-- DATASET EXCERPTS follows --

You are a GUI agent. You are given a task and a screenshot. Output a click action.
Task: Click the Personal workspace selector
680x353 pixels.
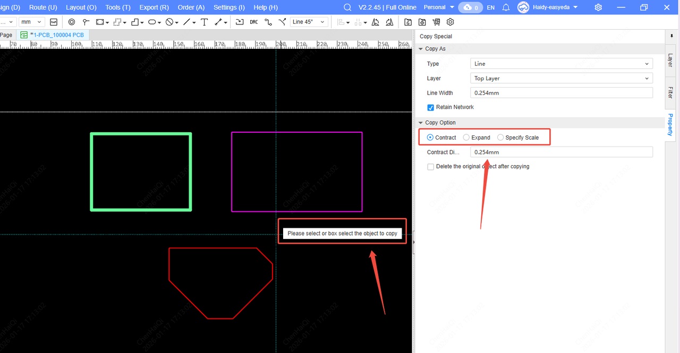click(x=439, y=7)
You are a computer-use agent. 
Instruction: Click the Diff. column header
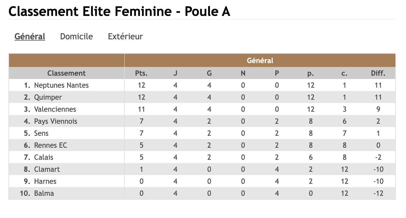[x=378, y=73]
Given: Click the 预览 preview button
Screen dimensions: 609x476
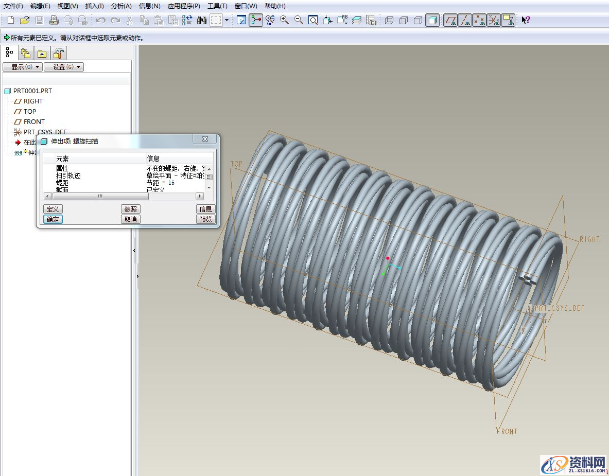Looking at the screenshot, I should (x=205, y=219).

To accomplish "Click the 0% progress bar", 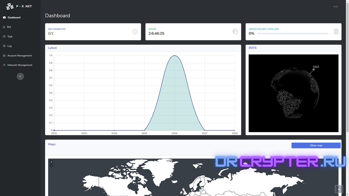I will [x=293, y=33].
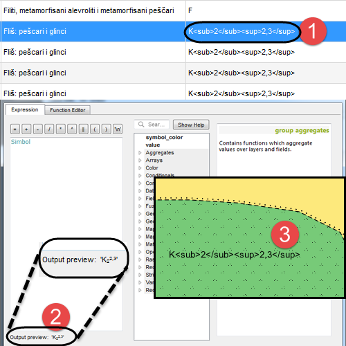This screenshot has height=346, width=346.
Task: Insert the minus operator button
Action: pyautogui.click(x=38, y=129)
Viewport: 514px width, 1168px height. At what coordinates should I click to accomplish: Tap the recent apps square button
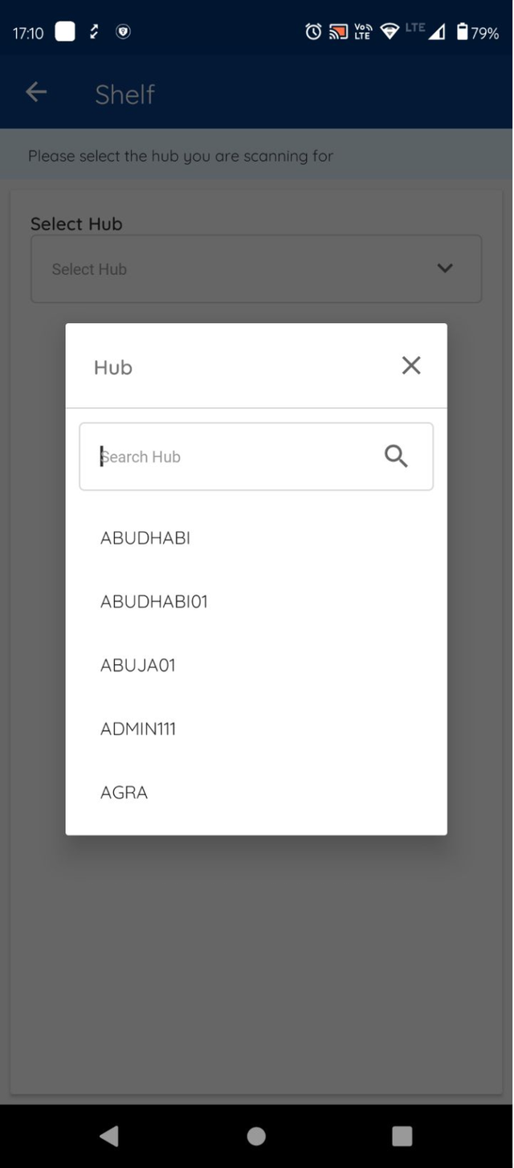click(x=402, y=1135)
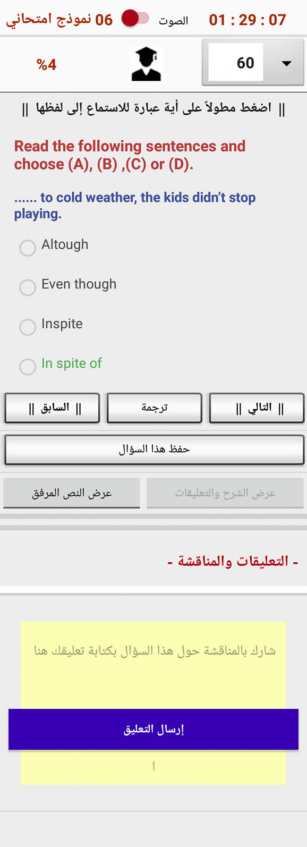Click the %4 progress percentage
Screen dimensions: 307x847
[47, 65]
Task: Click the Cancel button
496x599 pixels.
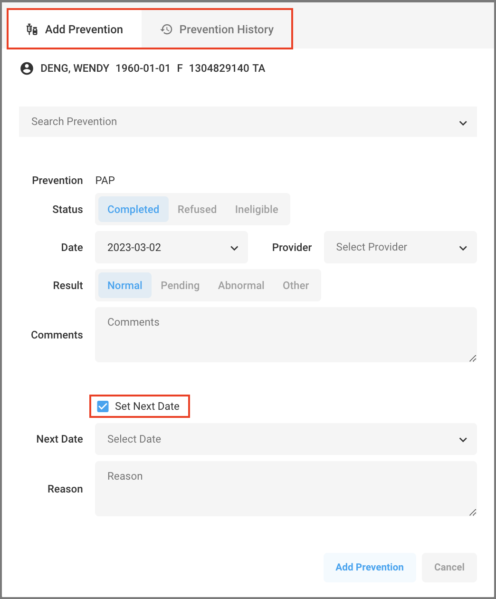Action: 449,567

-- DATASET EXCERPTS concluded --

ABOUT THIS TASK: Working from the entries above, return all lines that contain "agent".

FINISHED TASK:
You are a GUI agent. You are given a task and a screenshot. Output a click action.
You are a computer-use agent. 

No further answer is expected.